Cómo apoyar a un adolescente con un trastorno de alimentación
Guía práctica para padres sobre cómo reconocer señales y brindar apoyo efectivo a adolescentes con trastornos alimentarios.
- Reconoce las señales de alerta. Observa cambios en los hábitos alimentarios como saltarse comidas frecuentemente, contar calorías obsesivamente, o evitar comer en familia. Presta atención a cambios físicos como pérdida o aumento rápido de peso, fatiga constante, o problemas dentales. También nota cambios emocionales como irritabilidad extrema alrededor de las comidas, ansiedad sobre la comida, o aislamiento social. Los cambios de comportamiento incluyen ejercicio excesivo, uso del baño inmediatamente después de comer, o usar ropa holgada para ocultar el cuerpo.

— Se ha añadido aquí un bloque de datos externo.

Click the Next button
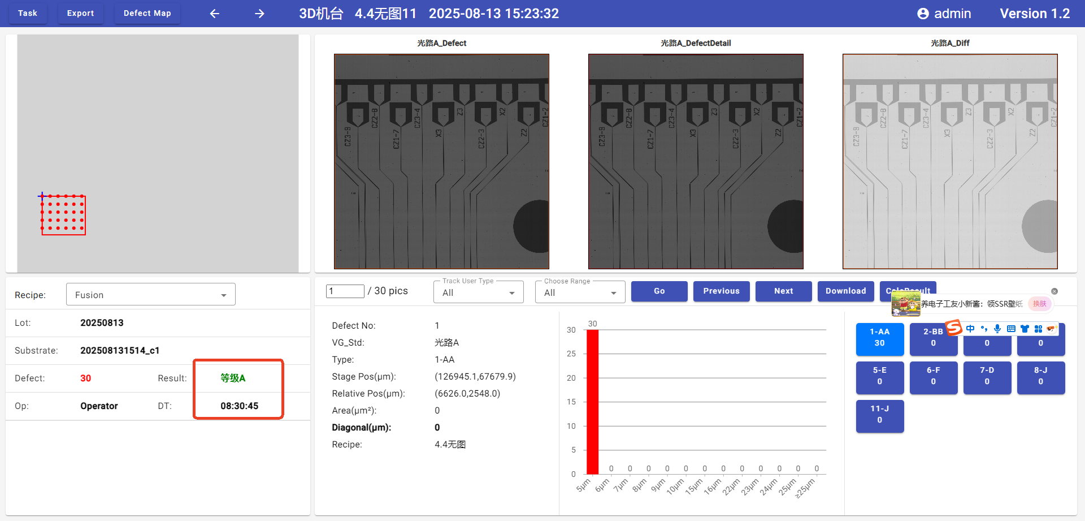The width and height of the screenshot is (1085, 521). tap(783, 291)
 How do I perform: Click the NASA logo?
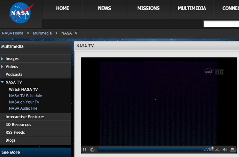coord(21,14)
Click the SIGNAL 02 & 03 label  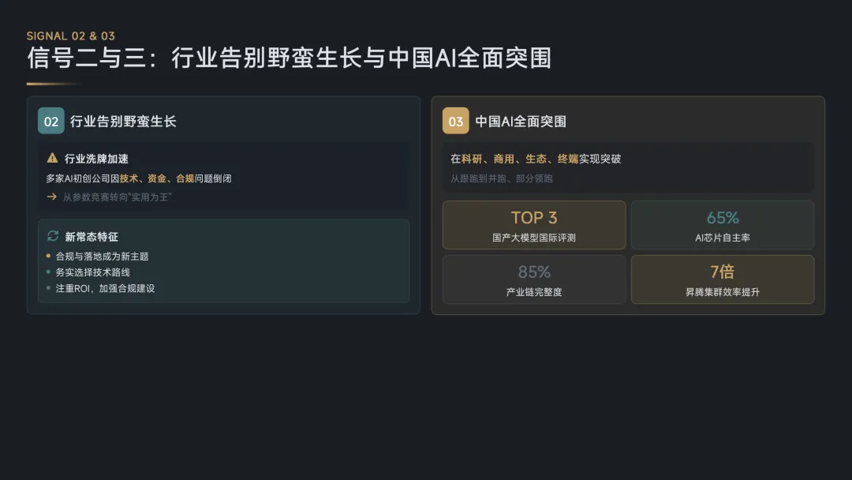click(x=71, y=36)
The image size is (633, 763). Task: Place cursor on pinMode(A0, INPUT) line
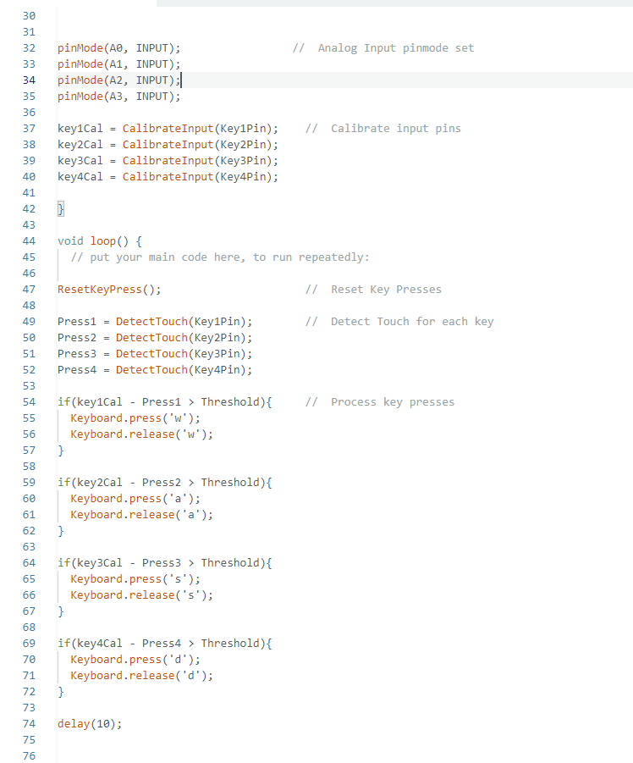point(118,48)
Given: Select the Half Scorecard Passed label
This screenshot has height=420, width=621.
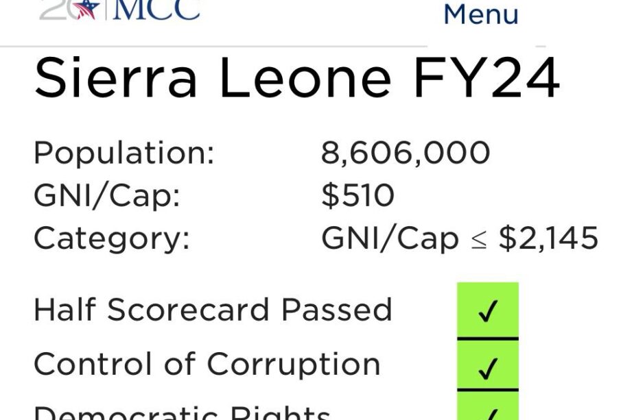Looking at the screenshot, I should tap(213, 310).
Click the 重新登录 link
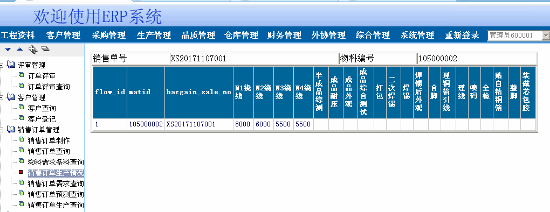The image size is (550, 212). coord(462,36)
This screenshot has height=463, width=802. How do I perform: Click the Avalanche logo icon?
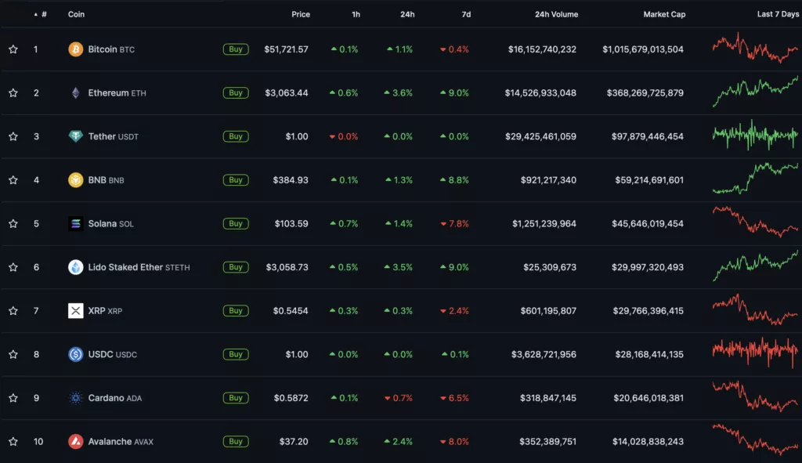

- Inicia una conversación con cuidado. Elige un momento tranquilo cuando ambos estén relajados y sin distracciones. Habla desde el amor y la preocupación, no desde el juicio. Usa frases como 'He notado que has estado preocupado por la comida últimamente' en lugar de 'Tienes un problema con la comida'. Escucha sin interrumpir y evita minimizar sus sentimientos. No hagas comentarios sobre su peso o apariencia física. Si tu hijo niega el problema, no insistas en ese momento, pero mantente alerta y disponible para futuras conversaciones.
- Busca ayuda profesional inmediatamente. Contacta al pediatra de tu hijo como primer paso para una evaluación médica completa. Solicita referencias para especialistas en trastornos alimentarios, incluyendo psicólogos, psiquiatras y nutricionistas especializados. No esperes a que el problema se resuelva solo o empeore. Los trastornos alimentarios pueden tener consecuencias graves para la salud física y mental. Pregunta sobre opciones de tratamiento que pueden incluir terapia individual, familiar, o programas especializados.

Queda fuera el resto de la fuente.